What the exercise asks ->
Reproduce the data below word for word, keeping every line.

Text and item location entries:
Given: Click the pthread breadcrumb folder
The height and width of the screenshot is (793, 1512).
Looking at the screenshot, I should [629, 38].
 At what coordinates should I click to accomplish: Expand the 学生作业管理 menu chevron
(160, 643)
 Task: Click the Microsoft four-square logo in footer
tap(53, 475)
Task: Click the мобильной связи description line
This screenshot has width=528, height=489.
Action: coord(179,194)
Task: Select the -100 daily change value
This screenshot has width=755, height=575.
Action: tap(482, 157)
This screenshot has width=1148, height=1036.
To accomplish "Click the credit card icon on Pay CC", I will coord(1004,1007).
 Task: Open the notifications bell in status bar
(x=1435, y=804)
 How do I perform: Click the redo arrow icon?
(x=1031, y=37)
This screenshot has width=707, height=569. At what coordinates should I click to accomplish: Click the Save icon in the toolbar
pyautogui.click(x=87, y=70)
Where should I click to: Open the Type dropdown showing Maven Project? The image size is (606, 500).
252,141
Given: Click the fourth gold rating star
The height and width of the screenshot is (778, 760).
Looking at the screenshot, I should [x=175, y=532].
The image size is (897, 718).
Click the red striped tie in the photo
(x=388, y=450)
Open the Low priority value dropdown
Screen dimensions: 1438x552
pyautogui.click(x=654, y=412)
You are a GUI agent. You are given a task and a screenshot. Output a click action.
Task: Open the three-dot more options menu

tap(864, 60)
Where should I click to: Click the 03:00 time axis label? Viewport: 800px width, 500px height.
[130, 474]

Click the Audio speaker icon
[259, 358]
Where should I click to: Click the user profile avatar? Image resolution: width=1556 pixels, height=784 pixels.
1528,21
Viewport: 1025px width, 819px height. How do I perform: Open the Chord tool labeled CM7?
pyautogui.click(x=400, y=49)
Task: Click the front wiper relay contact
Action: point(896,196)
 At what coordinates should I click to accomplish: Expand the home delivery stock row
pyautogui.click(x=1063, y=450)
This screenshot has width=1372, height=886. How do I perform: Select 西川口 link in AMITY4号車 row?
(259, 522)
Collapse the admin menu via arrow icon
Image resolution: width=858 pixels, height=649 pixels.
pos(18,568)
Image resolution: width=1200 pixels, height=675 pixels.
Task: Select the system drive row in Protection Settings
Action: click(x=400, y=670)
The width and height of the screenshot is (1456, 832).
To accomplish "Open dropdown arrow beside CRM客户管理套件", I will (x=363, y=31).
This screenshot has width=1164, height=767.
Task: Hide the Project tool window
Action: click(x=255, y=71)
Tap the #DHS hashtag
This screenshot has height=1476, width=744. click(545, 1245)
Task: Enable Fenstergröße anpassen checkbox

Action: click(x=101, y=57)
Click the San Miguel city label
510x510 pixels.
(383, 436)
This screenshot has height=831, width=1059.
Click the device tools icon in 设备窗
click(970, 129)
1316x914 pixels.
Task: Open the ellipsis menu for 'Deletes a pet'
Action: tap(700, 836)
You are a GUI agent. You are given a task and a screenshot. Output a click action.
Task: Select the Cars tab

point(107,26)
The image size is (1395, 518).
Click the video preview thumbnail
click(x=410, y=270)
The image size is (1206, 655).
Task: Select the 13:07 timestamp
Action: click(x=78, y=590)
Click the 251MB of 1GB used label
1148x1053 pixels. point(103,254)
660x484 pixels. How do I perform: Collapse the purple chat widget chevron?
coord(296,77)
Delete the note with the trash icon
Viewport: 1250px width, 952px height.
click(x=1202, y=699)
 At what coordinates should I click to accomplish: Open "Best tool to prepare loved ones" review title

Problem solution ->
Given: Click the pthread breadcrumb folder
The height and width of the screenshot is (793, 1512).
Looking at the screenshot, I should [629, 38].
 At what coordinates should I click to accomplish: Expand the 学生作业管理 menu chevron
(160, 643)
 Task: Click the Microsoft four-square logo in footer
tap(53, 475)
Task: Click the мобильной связи description line
This screenshot has width=528, height=489.
Action: coord(179,194)
Task: Select the -100 daily change value
This screenshot has width=755, height=575.
Action: tap(482, 157)
This screenshot has width=1148, height=1036.
To accomplish "Click the credit card icon on Pay CC", I will coord(1004,1007).
 Task: Open the notifications bell in status bar
(x=1435, y=804)
 How do I perform: Click the redo arrow icon?
(x=1031, y=37)
This screenshot has width=707, height=569. At what coordinates should I click to accomplish: Click the Save icon in the toolbar
pyautogui.click(x=87, y=70)
Where should I click to: Open the Type dropdown showing Maven Project? The image size is (606, 500).
252,141
Given: Click the fourth gold rating star
The height and width of the screenshot is (778, 760).
Looking at the screenshot, I should [x=175, y=532].
The image size is (897, 718).
Click the red striped tie in the photo
(x=388, y=450)
Open the Low priority value dropdown
Screen dimensions: 1438x552
pyautogui.click(x=654, y=412)
You are a GUI agent. You are given a task and a screenshot. Output a click action.
Task: Open the three-dot more options menu

tap(864, 60)
Where should I click to: Click the 03:00 time axis label? Viewport: 800px width, 500px height.
[130, 474]

Click the Audio speaker icon
[259, 358]
Where should I click to: Click the user profile avatar? Image resolution: width=1556 pixels, height=784 pixels.
1528,21
Viewport: 1025px width, 819px height. How do I perform: Open the Chord tool labeled CM7?
pyautogui.click(x=400, y=49)
Task: Click the front wiper relay contact
Action: point(896,196)
 At what coordinates should I click to accomplish: Expand the home delivery stock row
pyautogui.click(x=1063, y=450)
This screenshot has width=1372, height=886. How do I perform: Select 西川口 link in AMITY4号車 row?
(259, 522)
Collapse the admin menu via arrow icon
Image resolution: width=858 pixels, height=649 pixels.
pos(18,568)
Image resolution: width=1200 pixels, height=675 pixels.
Task: Select the system drive row in Protection Settings
Action: click(x=400, y=670)
The width and height of the screenshot is (1456, 832).
To accomplish "Open dropdown arrow beside CRM客户管理套件", I will (x=363, y=31).
This screenshot has width=1164, height=767.
Task: Hide the Project tool window
Action: click(x=255, y=71)
Tap the #DHS hashtag
This screenshot has height=1476, width=744. click(545, 1245)
Task: Enable Fenstergröße anpassen checkbox

Action: click(x=101, y=57)
Click the San Miguel city label
510x510 pixels.
(383, 436)
This screenshot has height=831, width=1059.
Click the device tools icon in 设备窗
click(970, 129)
1316x914 pixels.
Task: Open the ellipsis menu for 'Deletes a pet'
Action: tap(700, 836)
You are a GUI agent. You are given a task and a screenshot. Output a click action.
Task: Select the Cars tab

point(107,26)
The image size is (1395, 518).
Click the video preview thumbnail
click(x=410, y=270)
The image size is (1206, 655).
Task: Select the 13:07 timestamp
Action: click(x=78, y=590)
Click the 251MB of 1GB used label
1148x1053 pixels. point(103,254)
660x484 pixels. How do I perform: Collapse the purple chat widget chevron?
coord(296,77)
Delete the note with the trash icon
Viewport: 1250px width, 952px height.
click(x=1202, y=699)
 At what coordinates should I click to accomplish: Open "Best tool to prepare loved ones" review title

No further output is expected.